Book Review – Levels of Life by Julian Barnes
© Steven Boykey SIdley
One of the great good fortunes of my life is that I have never been visited by great loss or grief, but having been a proximal observer many times (and increasingly often as the years progress) it often seems to me that my rope must soon run out.
This slim memoir (117 pages), published in 2013, takes on the subject of grief and mourning with such surgical precision (and from the vantage point of the closest of personal circumstance) that I will surely return to this book as a guide and hip flask if and when I am similarly struck down.
Julian Barnes married the literary agent Pat Kavanagh (originally South African) in 1978 and remained happily and deeply committed to her for 32 years until she died very suddenly in 2010. He does not get into the details of her death; we find out only that there were mere weeks between the discovery of her medical pathology to her final moment. The book is not about the process of her dying, it is about the overwhelming (and impossible) task of accepting, wrestling and understanding the grief that accompanies a loss of a loved one. It is at once wrenching and panoramic, and in the hands of Barnes’s elegant and unwavering language, even more so, sometimes to the point of the reader having to stop mid-sentence to look away, as if from terrible car wreck.
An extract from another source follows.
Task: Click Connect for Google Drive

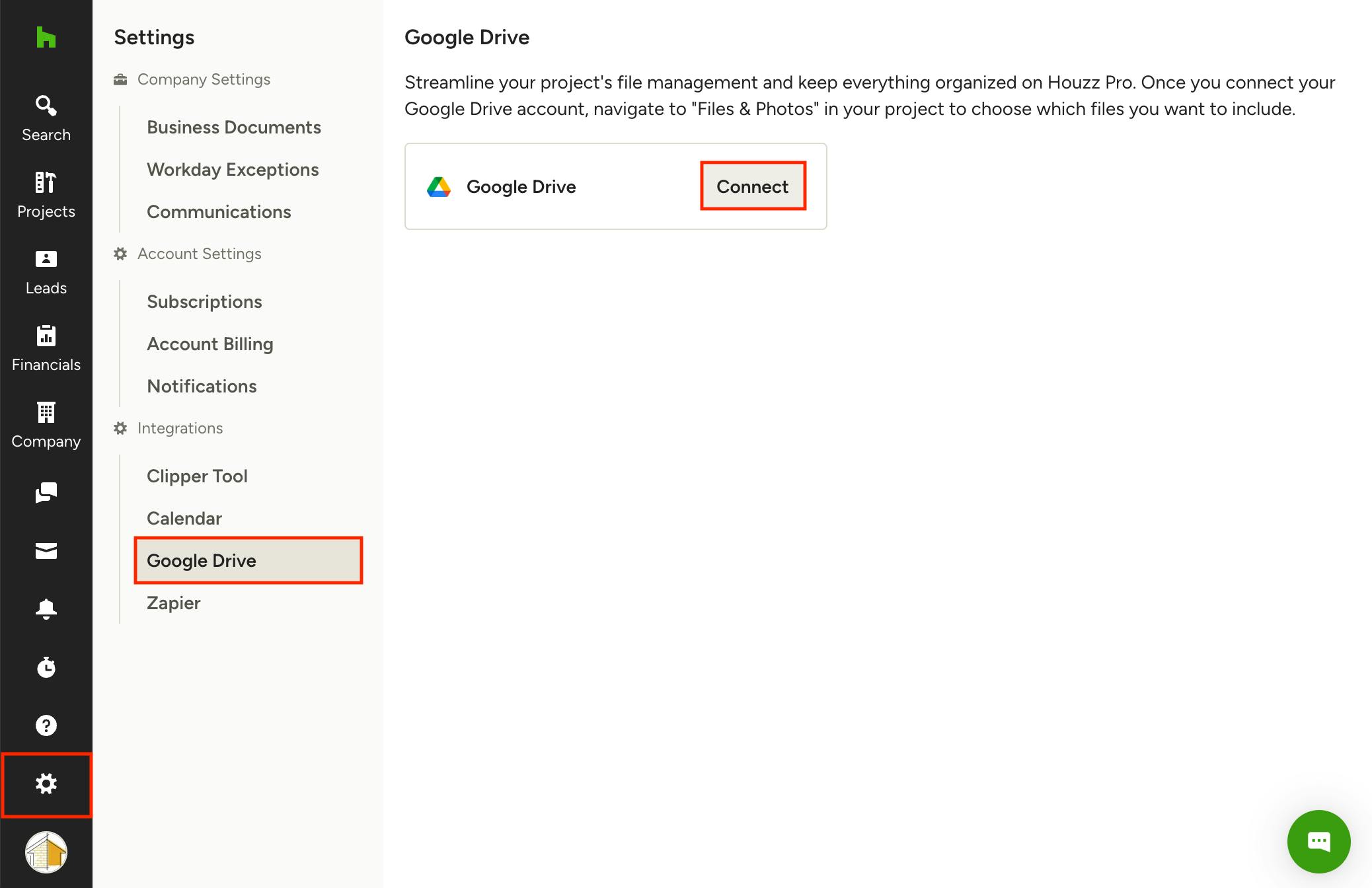Action: 753,186
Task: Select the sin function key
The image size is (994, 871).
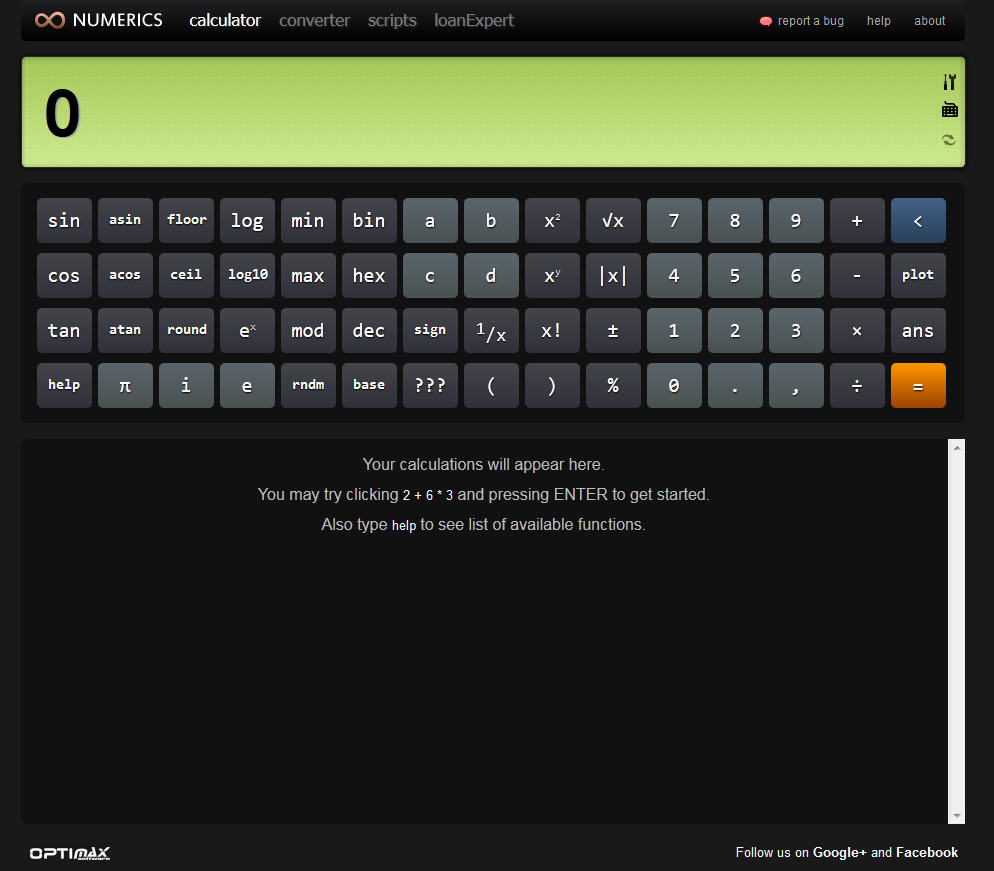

First two thirds of this books are about other matters – ballooning in the late 18th century, early photography, Sarah Bernhardt and a specific love affair with one English gentlemen named Thomas Burnaby. As interesting and skilfully described as these historical events are, their tether to the death of Ms Kavanagh and Barnes’s descent into its aftermath are not evident until the last part of the book, where he launches directly into her death and his emotional drowning in the wake of it. It is described in finely-grained intellectual and emotional minutiae, and carried by the sort of language mastery for which Barnes is acclaimed.
This is naked microscopic introspection at its most brutal, its pain hard to witness, its eloquence soaring and melancholic. I can really only recommend this book for anyone who has encountered loss and grief, or like myself, has escaped it and wishes some to archive some wisdom for when it arrives.